Information about the history of the school colors of the College of St. Benedict is not available at this time. But the shade of red is probably cardinal like that used at St. John’s University.
The chevron was by far the most common heraldic division the Intercollegiate Bureau of Academic Costume (IBAC) employed to divide the two or three colors in an institution’s hood, but Gardner Cotrell Leonard, the president of the Bureau, also used other heraldic devices to avoid assigning duplicate hood linings to colleges and universities that used the same school colors. Possibly by 1918 (and certainly by 1927) one of the other heraldic divisions the IBAC occasionally used was the “reversed chevron”. Here the standard chevron of between three and four inches in width was inverted so that the chevron pointed upwards.

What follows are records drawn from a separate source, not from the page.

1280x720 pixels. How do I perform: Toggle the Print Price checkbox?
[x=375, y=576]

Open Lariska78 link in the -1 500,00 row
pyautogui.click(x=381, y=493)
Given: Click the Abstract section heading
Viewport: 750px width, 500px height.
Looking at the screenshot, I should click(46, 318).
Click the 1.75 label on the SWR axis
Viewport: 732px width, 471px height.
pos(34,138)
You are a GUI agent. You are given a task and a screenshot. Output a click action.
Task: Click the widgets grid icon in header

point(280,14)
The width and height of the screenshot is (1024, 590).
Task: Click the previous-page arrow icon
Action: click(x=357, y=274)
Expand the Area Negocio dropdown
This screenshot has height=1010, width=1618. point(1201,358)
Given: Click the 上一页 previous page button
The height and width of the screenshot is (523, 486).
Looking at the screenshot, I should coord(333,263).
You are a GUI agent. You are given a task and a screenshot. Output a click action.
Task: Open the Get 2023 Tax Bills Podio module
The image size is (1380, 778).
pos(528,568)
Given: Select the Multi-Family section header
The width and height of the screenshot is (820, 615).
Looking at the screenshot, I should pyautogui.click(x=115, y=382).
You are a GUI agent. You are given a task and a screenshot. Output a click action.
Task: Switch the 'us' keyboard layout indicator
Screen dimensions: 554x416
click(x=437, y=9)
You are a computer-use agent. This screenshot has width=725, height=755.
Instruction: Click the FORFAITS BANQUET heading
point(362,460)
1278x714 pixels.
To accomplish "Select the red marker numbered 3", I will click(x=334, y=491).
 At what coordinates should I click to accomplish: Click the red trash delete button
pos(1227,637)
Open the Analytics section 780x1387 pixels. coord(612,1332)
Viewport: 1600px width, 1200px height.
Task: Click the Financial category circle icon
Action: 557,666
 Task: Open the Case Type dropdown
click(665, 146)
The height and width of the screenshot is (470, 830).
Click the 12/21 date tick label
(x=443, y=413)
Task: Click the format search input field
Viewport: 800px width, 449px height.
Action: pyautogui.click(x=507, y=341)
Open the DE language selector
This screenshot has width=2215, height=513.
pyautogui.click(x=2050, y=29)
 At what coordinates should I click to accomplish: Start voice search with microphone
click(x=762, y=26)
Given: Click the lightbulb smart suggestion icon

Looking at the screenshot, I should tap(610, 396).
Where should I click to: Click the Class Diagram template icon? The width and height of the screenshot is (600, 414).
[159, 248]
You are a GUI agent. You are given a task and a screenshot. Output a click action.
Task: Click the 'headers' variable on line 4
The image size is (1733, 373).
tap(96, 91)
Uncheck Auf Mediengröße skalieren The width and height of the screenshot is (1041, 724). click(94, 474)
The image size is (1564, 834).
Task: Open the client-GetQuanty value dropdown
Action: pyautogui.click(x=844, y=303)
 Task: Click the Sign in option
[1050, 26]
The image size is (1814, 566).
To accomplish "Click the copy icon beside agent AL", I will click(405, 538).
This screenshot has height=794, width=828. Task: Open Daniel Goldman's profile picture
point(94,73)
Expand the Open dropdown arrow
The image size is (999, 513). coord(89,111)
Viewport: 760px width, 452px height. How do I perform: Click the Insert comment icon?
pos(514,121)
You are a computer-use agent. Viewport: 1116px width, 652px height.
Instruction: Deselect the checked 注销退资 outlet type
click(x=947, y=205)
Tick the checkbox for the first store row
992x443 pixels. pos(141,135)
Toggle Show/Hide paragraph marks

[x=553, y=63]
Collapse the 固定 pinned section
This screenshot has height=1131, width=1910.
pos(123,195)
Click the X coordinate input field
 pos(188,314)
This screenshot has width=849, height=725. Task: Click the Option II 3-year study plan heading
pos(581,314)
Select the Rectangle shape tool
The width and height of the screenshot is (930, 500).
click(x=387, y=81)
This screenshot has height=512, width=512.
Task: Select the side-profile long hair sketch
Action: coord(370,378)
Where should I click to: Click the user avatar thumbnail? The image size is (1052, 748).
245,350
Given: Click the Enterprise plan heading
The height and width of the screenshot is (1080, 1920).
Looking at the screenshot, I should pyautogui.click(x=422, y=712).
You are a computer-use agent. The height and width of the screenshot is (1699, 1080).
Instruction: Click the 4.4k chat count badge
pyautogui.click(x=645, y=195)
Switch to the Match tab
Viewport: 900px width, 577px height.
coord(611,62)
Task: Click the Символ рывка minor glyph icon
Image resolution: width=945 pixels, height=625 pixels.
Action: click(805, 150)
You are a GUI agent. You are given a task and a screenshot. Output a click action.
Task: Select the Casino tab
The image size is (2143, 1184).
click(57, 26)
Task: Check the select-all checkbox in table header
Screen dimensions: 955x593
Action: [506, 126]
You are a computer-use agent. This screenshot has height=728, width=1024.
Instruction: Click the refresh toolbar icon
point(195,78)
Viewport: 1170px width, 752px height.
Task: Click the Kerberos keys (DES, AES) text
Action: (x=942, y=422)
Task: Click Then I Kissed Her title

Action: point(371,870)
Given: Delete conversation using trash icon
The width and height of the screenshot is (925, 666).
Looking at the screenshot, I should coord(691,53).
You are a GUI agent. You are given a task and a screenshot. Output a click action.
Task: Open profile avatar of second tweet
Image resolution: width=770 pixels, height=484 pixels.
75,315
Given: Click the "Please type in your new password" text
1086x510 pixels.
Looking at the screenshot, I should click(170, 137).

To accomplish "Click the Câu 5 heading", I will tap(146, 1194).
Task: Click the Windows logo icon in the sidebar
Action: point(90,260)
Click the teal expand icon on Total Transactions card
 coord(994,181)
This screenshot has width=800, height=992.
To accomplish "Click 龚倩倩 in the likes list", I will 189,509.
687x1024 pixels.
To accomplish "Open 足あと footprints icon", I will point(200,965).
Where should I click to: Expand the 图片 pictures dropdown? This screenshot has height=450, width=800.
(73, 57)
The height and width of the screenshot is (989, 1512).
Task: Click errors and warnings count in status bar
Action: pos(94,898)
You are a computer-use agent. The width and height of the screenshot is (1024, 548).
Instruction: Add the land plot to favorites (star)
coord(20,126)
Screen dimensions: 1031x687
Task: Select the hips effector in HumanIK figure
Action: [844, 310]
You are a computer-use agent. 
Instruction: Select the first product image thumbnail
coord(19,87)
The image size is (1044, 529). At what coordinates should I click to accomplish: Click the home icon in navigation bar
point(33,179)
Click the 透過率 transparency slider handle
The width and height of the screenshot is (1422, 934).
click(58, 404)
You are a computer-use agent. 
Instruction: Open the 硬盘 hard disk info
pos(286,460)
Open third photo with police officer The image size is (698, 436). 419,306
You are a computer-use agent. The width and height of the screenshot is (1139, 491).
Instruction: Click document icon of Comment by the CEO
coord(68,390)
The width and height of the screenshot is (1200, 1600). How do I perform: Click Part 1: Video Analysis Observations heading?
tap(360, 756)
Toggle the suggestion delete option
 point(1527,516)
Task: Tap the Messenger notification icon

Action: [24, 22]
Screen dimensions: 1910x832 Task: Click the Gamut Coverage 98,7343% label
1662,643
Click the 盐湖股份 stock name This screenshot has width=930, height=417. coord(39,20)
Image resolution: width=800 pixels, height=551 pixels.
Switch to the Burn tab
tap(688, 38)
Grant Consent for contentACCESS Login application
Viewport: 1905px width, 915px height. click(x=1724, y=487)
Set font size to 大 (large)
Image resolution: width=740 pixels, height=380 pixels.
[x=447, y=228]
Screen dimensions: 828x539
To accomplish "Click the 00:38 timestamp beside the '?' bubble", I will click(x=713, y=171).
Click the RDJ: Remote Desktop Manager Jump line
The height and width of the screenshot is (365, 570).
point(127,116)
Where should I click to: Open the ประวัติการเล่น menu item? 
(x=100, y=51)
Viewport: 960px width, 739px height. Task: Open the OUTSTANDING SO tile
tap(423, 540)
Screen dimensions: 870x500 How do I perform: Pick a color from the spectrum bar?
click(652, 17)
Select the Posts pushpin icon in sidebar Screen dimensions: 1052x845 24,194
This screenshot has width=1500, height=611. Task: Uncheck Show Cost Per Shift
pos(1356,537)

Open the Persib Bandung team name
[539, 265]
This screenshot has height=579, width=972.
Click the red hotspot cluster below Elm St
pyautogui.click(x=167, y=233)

The College of St. Benedict did not appear in early IBAC lists from 1927 or 1948, so the IBAC probably did not assign the college a hood lining until the late 1940s or 1950s. A list compiled by Kevin Sheard in Academic Heraldry in America (1962) described St. Benedict’s hood lining as red with a white reversed chevron, which was also how it was described in an IBAC list from 1972. This was not a wise aesthetic choice, because if the shade of St. Benedict’s red chevron was cardinal, the IBAC had already assigned an identical hood lining to Northern Baptist Theological Seminary (cardinal with a reversed white chevron). Here this problem has been avoided by reassigning the College of St. Benedict a hood lining with interchanged colors – white with a reversed cardinal chevron – an arrangement no other college or university uses.